══ DOCUMENT SEGMENT ══

How to go from a fasta file to an annotated genome assembly in genbank format?
12 months ago
vixelaa ▴ 20

Does anyone know what the best/fastest way is to create an annoted bacterial genome assembly (genbank format) starting from a fasta file containing the whole genome sequence? (There is a gff3 file with the gene annotations available.)Thank you.

Can we assume this is a new bacterial species (as in : not previously has been annotated?)

if so, you then will have to go through a step called genome annotation, which might not always be an easy process but luckily for most bacterial species it is not that hard. I can suggest PROKKA to do this, though there are many other tools around (have you looked around/googled for any?)

Sorry, my question was probably not entirely clear. The sequence I would like to annotate is an ancestral genome from a bacterial species that are already annotated. In fact I did some mapping of new isolates against this ancestor so it's also already assembled. Now I'm wondering if there is some kind of fast way to take the annotation from the current known annotated bacterial genome and "paste" it onto the ancestral one...

═══
══ SUPPLIED DATA ══

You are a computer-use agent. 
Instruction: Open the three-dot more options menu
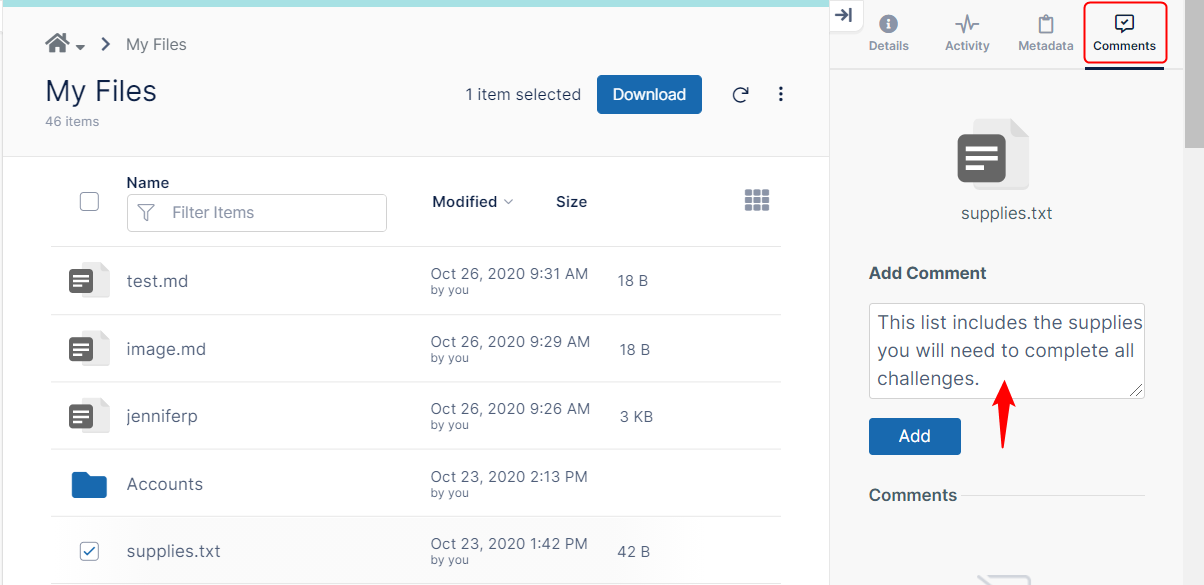781,95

═══

» TASK REQUIREMENTS
Decide whether each statement agrees with the thread about annotating a bacterial genome assembly. Give yes or no, and quote the deciding words from the thread: (a) A gff3 file with gene annotations is available to the asker. (b) The reply presents PROKKA as the only tool for the job. (c) The ancestral genome has not yet been assembled.

» REPLY
(a) Yes: "There is a gff3 file with the gene annotations available."
(b) No: "I can suggest PROKKA to do this, though there are many other tools around"
(c) No: "so it's also already assembled"